1. A water bottom resource collecting method for drilling mud of a water bottom in an undrilled state which contains water bottom resources and lifting the mud above water, the water bottom resource collecting method comprises: in a state where a mining riser pipe is extended from above the water toward the water bottom and at least a lower portion of an insertion pipe connected to a lower portion of the mining riser pipe is inserted in the water bottom, supplying a liquid into the insertion pipe and rotating a rotation shaft that extends inside the mining riser pipe and the insertion pipe in a pipe axial direction and a stirring blade attached to a lower portion of the rotation shaft inside the insertion pipe, thereby drilling and dissolving the mud inside the insertion pipe by using the stirring blade; raising the mud turned into a slurry form by the dissolving to an upper portion of the insertion pipe by using a stirring flow generated by the rotation of the stirring blade; and lifting the raised mud in the slurry form above the water through the mining riser pipe by using lifting means, wherein

a rotation speed of the stirring blade is lower in an initial process at an early stage of drilling than in a subsequent process after the initial process.

2. The water bottom resource collecting method according to claim 1, wherein

in the initial process, the stirring blade is caused to penetrate from a surface of the water bottom to a predetermined depth that is shallower than a target depth, and in the subsequent process, the stirring blade is caused to penetrate from the predetermined depth to the target depth.

3. The water bottom resource collecting method according to claim 1, wherein

in the initial process, the stirring blade is caused to penetrate from a surface of the water bottom to a target depth, and in the subsequent process, the stirring blade is reciprocated in the pipe axial direction within a predetermined depth range from the target depth up to the surface of the water bottom.
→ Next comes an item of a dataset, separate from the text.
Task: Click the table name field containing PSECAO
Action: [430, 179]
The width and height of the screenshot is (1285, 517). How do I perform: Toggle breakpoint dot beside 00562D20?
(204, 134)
4. The water bottom resource collecting method according to claim 1, wherein

an amount per unit time of the liquid to be supplied into the insertion pipe is made smaller in the initial process than in the subsequent process.

5. The water bottom resource collecting method according to claim 1, wherein

the liquid is jetted from a jet nozzle provided on a tip end portion of the stirring blade obliquely frontward relative to a rotational direction of the stirring blade toward an inner peripheral surface of the insertion pipe.

6. The water bottom resource collecting method according to claim 1, wherein

the liquid is jetted from an ejection nozzle provided in the rotation shaft toward a surface of the stirring blade.

7. The water bottom resource collecting method according to claim 1, wherein

a deepest penetration position of the stirring blade is set at a predetermined distance upward from a lower end of the insertion pipe, and a lower end opening of the insertion pipe is maintained in a state of being blocked by the mud of the water bottom, to prevent the mud in the slurry form from flowing out of the insertion pipe through the lower end opening.

8. The water bottom resource collecting method according to claim 7, wherein

the predetermined distance is set based on a strength of the water bottom and a pressure inside the insertion pipe inserted in the water bottom.

9. The water bottom resource collecting method according to claim 8, wherein

the strength is acquired in advance before the insertion pipe is inserted into the water bottom.

10. The water bottom resource collecting method according to claim 8, wherein

the strength is acquired by using a strength sensor when the insertion pipe is inserted into the water bottom.

11. The water bottom resource collecting method according to claim 8, wherein

the pressure is calculated and acquired in advance before the insertion pipe is inserted into the water bottom.

12. The water bottom resource collecting method according to claim 8, wherein

the pressure is acquired by using a pressure sensor after the insertion pipe is inserted into the water bottom.